▶ [Tarefas a resolver]
**A)** Indique todas as profissões a cujo nível, segundo o excerto fornecido, os bordéis legais colocarão a meretriz profissional.
**B)** Resuma o excerto fornecido em duas frases.
**C)** Transcreva, do excerto fornecido, o trecho que vai desde "São algumjas questões" até "modernização do sector.".

▶ [Excerto fornecido]
São algumjas questões pertinentes, para que certamente o governo e os sindicatos, mais dia menos dia, hão-de encontrar resposta. Uma das medidas possíveis é, por exemplo, a obrigatoriedade de todas as casas de passe aderirem à prática do chamado CCB: refiro-me ao Contrato Colectivo de Bordel, instrumento fundamental gerir as relações de trabalho nesta área.
Porque a prostituição é, sem dúvida, uma actividade moderna, competitiva e de futuro. E, se é certo que já se vende sexo por telemóvel, para que as profissionais portuguesas possam concorrer de igual para igual com a crescente invasão de meretrizes de todos os pontos do globo impõe-se a rápida modernização do sector.
Os bordéis legais colocarão a meretriz profissional ao nível de qualquer técnico de informática, treinador de futebol, pedreiro livre, guarda-republicano ou jornalista de investigação. Os tansos de ontem, são os consumidores de amanhã. E «esfolar um cabrito» deixará de ser uma acção espontânea, para passar a ter em conta a análise prévia do mercado.
Aqui, assume grande importância a questão final - «last but not least» - da formação profissional. Mais do que qualquer outro, este é por excelência um negócio personalizado. E, ao contrário do que poderão pensar os já citados 83 por cento de votantes do PP, apesar de antigo, este ofício não se exerceu sempre da mesma maneira. Atrevo-me, por isso, a sugerir ao governo que disponibilize uma parte dos fundos de coesão para acções de formação e cursos de reciclagem das prostitutas portuguesas. De preferência já no próximo Orçamento Geral do Estado.

▶ [Secção de dados]
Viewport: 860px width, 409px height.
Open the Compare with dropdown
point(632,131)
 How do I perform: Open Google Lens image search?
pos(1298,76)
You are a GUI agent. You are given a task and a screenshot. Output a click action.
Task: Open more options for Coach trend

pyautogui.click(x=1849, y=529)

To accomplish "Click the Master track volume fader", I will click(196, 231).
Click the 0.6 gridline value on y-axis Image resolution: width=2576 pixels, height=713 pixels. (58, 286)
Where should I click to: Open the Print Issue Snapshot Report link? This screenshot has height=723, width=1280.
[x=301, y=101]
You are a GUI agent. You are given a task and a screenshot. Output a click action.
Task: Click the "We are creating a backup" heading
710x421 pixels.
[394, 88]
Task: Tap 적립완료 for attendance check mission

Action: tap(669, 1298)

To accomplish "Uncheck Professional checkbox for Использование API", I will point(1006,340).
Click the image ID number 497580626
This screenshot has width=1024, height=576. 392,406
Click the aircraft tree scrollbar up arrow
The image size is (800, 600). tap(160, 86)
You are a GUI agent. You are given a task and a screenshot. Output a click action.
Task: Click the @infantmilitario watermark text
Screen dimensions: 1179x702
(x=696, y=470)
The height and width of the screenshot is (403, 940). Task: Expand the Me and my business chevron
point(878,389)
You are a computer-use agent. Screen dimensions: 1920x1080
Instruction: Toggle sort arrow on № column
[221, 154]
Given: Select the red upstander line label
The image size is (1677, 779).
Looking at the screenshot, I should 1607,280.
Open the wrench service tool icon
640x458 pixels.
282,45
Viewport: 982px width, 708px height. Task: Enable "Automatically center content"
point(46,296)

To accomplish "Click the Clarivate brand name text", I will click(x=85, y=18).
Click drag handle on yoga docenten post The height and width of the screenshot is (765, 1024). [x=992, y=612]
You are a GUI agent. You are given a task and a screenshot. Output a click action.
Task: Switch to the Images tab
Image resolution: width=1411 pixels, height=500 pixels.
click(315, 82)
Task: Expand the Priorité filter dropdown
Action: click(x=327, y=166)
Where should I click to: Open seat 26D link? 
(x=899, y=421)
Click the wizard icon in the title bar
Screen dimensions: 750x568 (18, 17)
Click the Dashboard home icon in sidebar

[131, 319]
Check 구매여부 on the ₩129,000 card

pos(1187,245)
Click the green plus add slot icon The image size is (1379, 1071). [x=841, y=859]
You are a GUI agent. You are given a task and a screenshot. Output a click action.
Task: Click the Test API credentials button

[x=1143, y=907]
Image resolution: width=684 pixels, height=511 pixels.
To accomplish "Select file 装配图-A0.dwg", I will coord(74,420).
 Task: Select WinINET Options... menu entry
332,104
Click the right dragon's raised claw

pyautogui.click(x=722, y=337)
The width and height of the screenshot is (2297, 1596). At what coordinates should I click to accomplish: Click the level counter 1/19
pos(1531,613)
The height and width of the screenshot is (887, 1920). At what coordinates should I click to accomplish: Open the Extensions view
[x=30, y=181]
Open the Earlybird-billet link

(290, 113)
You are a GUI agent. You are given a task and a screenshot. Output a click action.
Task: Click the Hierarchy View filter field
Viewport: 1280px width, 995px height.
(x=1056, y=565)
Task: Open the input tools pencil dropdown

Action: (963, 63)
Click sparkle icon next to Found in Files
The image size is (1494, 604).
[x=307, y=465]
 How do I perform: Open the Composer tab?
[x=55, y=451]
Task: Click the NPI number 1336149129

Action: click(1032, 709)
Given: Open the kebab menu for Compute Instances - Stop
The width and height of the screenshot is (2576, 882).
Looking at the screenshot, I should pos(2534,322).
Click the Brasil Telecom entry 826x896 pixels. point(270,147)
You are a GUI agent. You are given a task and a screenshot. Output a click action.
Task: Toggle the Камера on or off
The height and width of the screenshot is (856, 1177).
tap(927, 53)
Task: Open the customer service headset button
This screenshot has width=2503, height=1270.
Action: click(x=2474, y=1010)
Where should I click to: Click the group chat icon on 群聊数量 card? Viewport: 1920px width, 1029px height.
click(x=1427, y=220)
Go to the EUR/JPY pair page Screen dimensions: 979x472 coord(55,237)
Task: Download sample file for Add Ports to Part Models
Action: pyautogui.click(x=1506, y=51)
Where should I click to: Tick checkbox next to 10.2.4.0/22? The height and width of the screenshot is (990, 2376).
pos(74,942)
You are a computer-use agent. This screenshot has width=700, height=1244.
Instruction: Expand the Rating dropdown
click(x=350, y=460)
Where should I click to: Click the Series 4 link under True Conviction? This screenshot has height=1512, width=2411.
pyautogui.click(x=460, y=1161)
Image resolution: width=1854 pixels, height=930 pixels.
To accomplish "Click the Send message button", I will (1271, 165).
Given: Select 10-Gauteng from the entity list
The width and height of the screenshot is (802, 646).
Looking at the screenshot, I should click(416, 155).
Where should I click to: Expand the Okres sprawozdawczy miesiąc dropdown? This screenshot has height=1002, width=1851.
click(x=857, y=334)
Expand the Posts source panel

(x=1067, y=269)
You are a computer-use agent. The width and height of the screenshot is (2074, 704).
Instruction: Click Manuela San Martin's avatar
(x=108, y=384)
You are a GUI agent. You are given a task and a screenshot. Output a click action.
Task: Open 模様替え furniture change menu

▶ [Resultados das tarefas]
**A)** técnico de informática, treinador de futebol, pedreiro livre, guarda-republicano, jornalista de investigação

**B)** O autor apresenta a prostituição como uma actividade moderna, competitiva e de futuro, cujo sector exige rápida modernização para que as profissionais portuguesas concorram com meretrizes de todo o globo, e propõe, por exemplo, que todas as casas de passe adiram ao Contrato Colectivo de Bordel. Atribui grande importância à formação profissional e sugere ao governo que destine parte dos fundos de coesão a acções de formação e cursos de reciclagem das prostitutas portuguesas, de preferência já no próximo Orçamento Geral do Estado.

**C)**
São algumjas questões pertinentes, para que certamente o governo e os sindicatos, mais dia menos dia, hão-de encontrar resposta. Uma das medidas possíveis é, por exemplo, a obrigatoriedade de todas as casas de passe aderirem à prática do chamado CCB: refiro-me ao Contrato Colectivo de Bordel, instrumento fundamental gerir as relações de trabalho nesta área.
Porque a prostituição é, sem dúvida, uma actividade moderna, competitiva e de futuro. E, se é certo que já se vende sexo por telemóvel, para que as profissionais portuguesas possam concorrer de igual para igual com a crescente invasão de meretrizes de todos os pontos do globo impõe-se a rápida modernização do sector.